Reproduce the following lines word for word.

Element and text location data
______

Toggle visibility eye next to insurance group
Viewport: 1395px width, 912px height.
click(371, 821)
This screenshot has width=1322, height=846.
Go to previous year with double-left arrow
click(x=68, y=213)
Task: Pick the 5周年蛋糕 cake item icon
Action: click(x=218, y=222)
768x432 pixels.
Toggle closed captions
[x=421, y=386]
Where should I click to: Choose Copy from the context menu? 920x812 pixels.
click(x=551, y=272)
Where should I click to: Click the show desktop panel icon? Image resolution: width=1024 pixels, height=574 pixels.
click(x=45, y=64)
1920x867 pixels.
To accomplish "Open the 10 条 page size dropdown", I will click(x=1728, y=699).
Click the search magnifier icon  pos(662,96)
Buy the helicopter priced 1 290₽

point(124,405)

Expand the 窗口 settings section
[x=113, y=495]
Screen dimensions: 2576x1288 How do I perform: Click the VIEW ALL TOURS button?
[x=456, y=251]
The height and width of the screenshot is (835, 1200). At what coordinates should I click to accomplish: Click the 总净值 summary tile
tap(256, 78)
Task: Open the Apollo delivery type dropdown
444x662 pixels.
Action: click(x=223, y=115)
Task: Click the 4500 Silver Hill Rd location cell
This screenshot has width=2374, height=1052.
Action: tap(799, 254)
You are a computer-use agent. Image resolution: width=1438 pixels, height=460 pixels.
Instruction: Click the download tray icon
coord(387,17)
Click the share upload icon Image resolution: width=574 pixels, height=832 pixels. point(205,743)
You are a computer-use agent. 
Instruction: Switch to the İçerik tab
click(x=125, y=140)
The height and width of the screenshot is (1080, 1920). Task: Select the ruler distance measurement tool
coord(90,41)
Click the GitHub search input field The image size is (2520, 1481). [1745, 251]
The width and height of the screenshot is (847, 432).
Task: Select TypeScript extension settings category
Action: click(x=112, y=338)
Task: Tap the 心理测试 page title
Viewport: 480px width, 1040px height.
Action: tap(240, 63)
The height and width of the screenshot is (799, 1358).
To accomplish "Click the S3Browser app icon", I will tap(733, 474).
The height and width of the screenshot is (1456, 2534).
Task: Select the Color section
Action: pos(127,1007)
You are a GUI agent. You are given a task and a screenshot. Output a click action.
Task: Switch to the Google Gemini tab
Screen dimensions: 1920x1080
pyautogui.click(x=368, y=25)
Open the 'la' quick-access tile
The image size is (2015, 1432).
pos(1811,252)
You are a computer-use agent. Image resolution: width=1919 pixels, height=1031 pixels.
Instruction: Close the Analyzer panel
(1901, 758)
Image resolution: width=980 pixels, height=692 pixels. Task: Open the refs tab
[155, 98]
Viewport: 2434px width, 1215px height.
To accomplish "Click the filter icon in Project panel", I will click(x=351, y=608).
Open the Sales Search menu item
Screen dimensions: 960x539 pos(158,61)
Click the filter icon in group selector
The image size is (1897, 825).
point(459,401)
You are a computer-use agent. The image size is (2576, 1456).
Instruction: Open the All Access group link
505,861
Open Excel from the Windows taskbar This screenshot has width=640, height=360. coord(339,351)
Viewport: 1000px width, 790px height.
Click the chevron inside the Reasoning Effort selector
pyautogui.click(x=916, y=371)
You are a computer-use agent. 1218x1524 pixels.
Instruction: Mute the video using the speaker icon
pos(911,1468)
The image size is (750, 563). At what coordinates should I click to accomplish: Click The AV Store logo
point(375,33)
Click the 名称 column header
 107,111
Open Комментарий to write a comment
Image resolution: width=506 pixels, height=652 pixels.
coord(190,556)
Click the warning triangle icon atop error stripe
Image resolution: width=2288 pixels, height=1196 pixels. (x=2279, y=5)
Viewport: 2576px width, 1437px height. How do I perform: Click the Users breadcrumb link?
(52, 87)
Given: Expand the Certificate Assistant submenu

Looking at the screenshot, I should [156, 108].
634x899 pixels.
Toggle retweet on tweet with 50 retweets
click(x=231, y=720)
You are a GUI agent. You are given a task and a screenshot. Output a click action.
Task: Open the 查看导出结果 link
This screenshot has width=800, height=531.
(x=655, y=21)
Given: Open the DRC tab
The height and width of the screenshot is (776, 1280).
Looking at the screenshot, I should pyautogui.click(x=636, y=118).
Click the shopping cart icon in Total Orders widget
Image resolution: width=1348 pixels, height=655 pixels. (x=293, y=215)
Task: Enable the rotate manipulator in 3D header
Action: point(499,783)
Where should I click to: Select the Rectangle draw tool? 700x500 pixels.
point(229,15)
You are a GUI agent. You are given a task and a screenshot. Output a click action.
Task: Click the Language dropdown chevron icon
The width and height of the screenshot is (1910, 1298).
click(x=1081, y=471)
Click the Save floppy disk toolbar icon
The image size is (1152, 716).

______

- Task result -
Toggle visibility eye next to insurance group
Viewport: 1395px width, 912px height.
click(371, 821)
This screenshot has width=1322, height=846.
Go to previous year with double-left arrow
click(x=68, y=213)
Task: Pick the 5周年蛋糕 cake item icon
Action: click(x=218, y=222)
768x432 pixels.
Toggle closed captions
[x=421, y=386]
Where should I click to: Choose Copy from the context menu? 920x812 pixels.
click(x=551, y=272)
Where should I click to: Click the show desktop panel icon? Image resolution: width=1024 pixels, height=574 pixels.
click(x=45, y=64)
1920x867 pixels.
To accomplish "Open the 10 条 page size dropdown", I will click(x=1728, y=699).
Click the search magnifier icon  pos(662,96)
Buy the helicopter priced 1 290₽

point(124,405)

Expand the 窗口 settings section
[x=113, y=495]
Screen dimensions: 2576x1288 How do I perform: Click the VIEW ALL TOURS button?
[x=456, y=251]
The height and width of the screenshot is (835, 1200). At what coordinates should I click to accomplish: Click the 总净值 summary tile
tap(256, 78)
Task: Open the Apollo delivery type dropdown
444x662 pixels.
Action: click(x=223, y=115)
Task: Click the 4500 Silver Hill Rd location cell
This screenshot has width=2374, height=1052.
Action: tap(799, 254)
You are a computer-use agent. Image resolution: width=1438 pixels, height=460 pixels.
Instruction: Click the download tray icon
coord(387,17)
Click the share upload icon Image resolution: width=574 pixels, height=832 pixels. point(205,743)
You are a computer-use agent. 
Instruction: Switch to the İçerik tab
click(x=125, y=140)
The height and width of the screenshot is (1080, 1920). Task: Select the ruler distance measurement tool
coord(90,41)
Click the GitHub search input field The image size is (2520, 1481). [1745, 251]
The width and height of the screenshot is (847, 432).
Task: Select TypeScript extension settings category
Action: click(x=112, y=338)
Task: Tap the 心理测试 page title
Viewport: 480px width, 1040px height.
Action: tap(240, 63)
The height and width of the screenshot is (799, 1358).
To accomplish "Click the S3Browser app icon", I will tap(733, 474).
The height and width of the screenshot is (1456, 2534).
Task: Select the Color section
Action: pos(127,1007)
You are a GUI agent. You are given a task and a screenshot. Output a click action.
Task: Switch to the Google Gemini tab
Screen dimensions: 1920x1080
pyautogui.click(x=368, y=25)
Open the 'la' quick-access tile
The image size is (2015, 1432).
pos(1811,252)
You are a computer-use agent. Image resolution: width=1919 pixels, height=1031 pixels.
Instruction: Close the Analyzer panel
(1901, 758)
Image resolution: width=980 pixels, height=692 pixels. Task: Open the refs tab
[155, 98]
Viewport: 2434px width, 1215px height.
To accomplish "Click the filter icon in Project panel", I will click(x=351, y=608).
Open the Sales Search menu item
Screen dimensions: 960x539 pos(158,61)
Click the filter icon in group selector
The image size is (1897, 825).
point(459,401)
You are a computer-use agent. The image size is (2576, 1456).
Instruction: Open the All Access group link
505,861
Open Excel from the Windows taskbar This screenshot has width=640, height=360. coord(339,351)
Viewport: 1000px width, 790px height.
Click the chevron inside the Reasoning Effort selector
pyautogui.click(x=916, y=371)
You are a computer-use agent. 1218x1524 pixels.
Instruction: Mute the video using the speaker icon
pos(911,1468)
The image size is (750, 563). At what coordinates should I click to accomplish: Click The AV Store logo
point(375,33)
Click the 名称 column header
 107,111
Open Комментарий to write a comment
Image resolution: width=506 pixels, height=652 pixels.
coord(190,556)
Click the warning triangle icon atop error stripe
Image resolution: width=2288 pixels, height=1196 pixels. (x=2279, y=5)
Viewport: 2576px width, 1437px height. How do I perform: Click the Users breadcrumb link?
(52, 87)
Given: Expand the Certificate Assistant submenu

Looking at the screenshot, I should [156, 108].
634x899 pixels.
Toggle retweet on tweet with 50 retweets
click(x=231, y=720)
You are a GUI agent. You are given a task and a screenshot. Output a click action.
Task: Open the 查看导出结果 link
This screenshot has width=800, height=531.
(x=655, y=21)
Given: Open the DRC tab
The height and width of the screenshot is (776, 1280).
Looking at the screenshot, I should pyautogui.click(x=636, y=118).
Click the shopping cart icon in Total Orders widget
Image resolution: width=1348 pixels, height=655 pixels. (x=293, y=215)
Task: Enable the rotate manipulator in 3D header
Action: point(499,783)
Where should I click to: Select the Rectangle draw tool? 700x500 pixels.
point(229,15)
You are a GUI agent. You are given a task and a screenshot. Output a click action.
Task: Click the Language dropdown chevron icon
The width and height of the screenshot is (1910, 1298).
click(x=1081, y=471)
Click the Save floppy disk toolbar icon
The image size is (1152, 716).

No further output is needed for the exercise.